Как возвращается он с двумя повивальными бабками, но те сперва не могут войти: из пещеры бьет сильный ослепительный свет. Но одна из повитух все-таки отваживается войти и видит, как берет грудь младенец Иисус (то есть их помощь уже не понадобилась, они теперь только свидетели, вот их смысл, вот теперь тайна, самая главная тайна их жизни), и выходит, чтобы сказать: «Саломея, Саломея, я видела чудо: родила дева и сохранила девство свое».

Но Саломея не верит. И рука повитухи, осмелившейся проверить девство Марии, горит, как в огне.

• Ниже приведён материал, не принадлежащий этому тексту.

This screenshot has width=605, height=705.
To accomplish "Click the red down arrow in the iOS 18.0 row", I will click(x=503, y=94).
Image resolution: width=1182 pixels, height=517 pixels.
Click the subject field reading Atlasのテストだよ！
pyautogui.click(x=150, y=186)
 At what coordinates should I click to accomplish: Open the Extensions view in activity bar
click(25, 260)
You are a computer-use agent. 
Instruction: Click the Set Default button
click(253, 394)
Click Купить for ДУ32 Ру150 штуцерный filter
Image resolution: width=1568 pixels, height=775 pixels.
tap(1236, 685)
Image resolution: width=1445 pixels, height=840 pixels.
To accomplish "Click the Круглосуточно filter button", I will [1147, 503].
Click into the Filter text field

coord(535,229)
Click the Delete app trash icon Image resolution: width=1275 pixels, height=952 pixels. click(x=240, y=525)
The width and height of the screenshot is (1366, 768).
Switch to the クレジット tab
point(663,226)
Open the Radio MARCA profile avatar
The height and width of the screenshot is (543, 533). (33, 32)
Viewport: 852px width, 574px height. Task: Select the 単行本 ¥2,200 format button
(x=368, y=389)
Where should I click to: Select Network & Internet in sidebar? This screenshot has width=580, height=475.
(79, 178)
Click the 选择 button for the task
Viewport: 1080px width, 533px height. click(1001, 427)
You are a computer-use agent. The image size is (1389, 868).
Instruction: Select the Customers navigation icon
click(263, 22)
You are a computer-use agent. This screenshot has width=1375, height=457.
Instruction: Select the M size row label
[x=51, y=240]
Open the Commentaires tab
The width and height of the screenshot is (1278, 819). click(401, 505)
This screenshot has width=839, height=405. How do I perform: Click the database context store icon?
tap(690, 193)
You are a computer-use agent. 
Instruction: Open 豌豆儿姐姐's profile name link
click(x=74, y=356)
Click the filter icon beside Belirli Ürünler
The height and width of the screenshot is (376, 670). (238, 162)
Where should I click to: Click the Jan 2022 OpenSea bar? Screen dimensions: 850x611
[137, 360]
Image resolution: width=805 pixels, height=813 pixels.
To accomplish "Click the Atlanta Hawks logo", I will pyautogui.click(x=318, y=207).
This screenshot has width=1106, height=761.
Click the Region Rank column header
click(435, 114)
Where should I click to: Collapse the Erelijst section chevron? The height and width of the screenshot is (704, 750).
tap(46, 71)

В других апокрифах появляются еще и необычные животные. (Как тут не вспомнить кинокартину «Фантастические твари и где они обитают» из фильмографии о Гарри Поттере.) В Евангелии от Псевдо-Матфея рассказывается, как по пути в Египет семейство видит, что из пещеры им навстречу выходят драконы и кланяются маленькому Иисусу, как львы и леопарды указывают путникам дорогу, – и вскоре семейство сопровождает целая ватага зверей.

…Нельзя, кстати, сказать, что Иисус в этих текстах такой уж примерный мальчик. В пять лет он любит удивлять чудесами людей и иногда, кажется, над ними смеется. Собрал воду из лужи – и сделал ее чистой. Потом в субботу, когда никому нельзя работать, он лепит из глины воробьев, и глиняные воробьи становятся живыми, вспархивают и улетают. «Летите и помните меня живого». (Так вот откуда залетели в рассказы моей прабабушки те голубки.)

Однажды маленький Иисус даже наказал учителя. Хотя потом он его простил и всех других, пострадавших от его шалостей, излечил.

Что не отменяет того, что учитель попросил его больше в школу не приводить.